(DOCUMENT SECTION)
---*---
Tuesday, January 12, 2016

Is String.hashcode() unique enough?

Given a set of unique Strings is their set of String.hashcode() values unique enough?
Well... it depends on what you define as enough.
In my case below it was enough. Read how I assessed it.

It's clear that different inputs might map to the same hashcode value (2^32 different options), but what are the chances for it to happen?
I have one million users, each user owns 50 private items. An item is identified by a UUID.
I had these two conflicting goals:
(I) Represent each item as an integer instead of a UUID
(II) Avoid collisions. Any pair of items owned by the same user should resolve to a different hashcode.

What is enough: I could live with up to 10 users, out of a million, experiencing a collision. Most of these 10 users will never notice the collision. I assume the system will have other bugs with higher probably than that.
---*---
(DATA PROVIDED)

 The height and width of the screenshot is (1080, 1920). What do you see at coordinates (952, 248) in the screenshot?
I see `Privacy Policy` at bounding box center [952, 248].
---*---
From the post on String.hashcode() uniqueness, extract the passage between "Given a set" and "it to happen?", inclusive, word for word.

Given a set of unique Strings is their set of String.hashcode() values unique enough?
Well... it depends on what you define as enough.
In my case below it was enough. Read how I assessed it.

It's clear that different inputs might map to the same hashcode value (2^32 different options), but what are the chances for it to happen?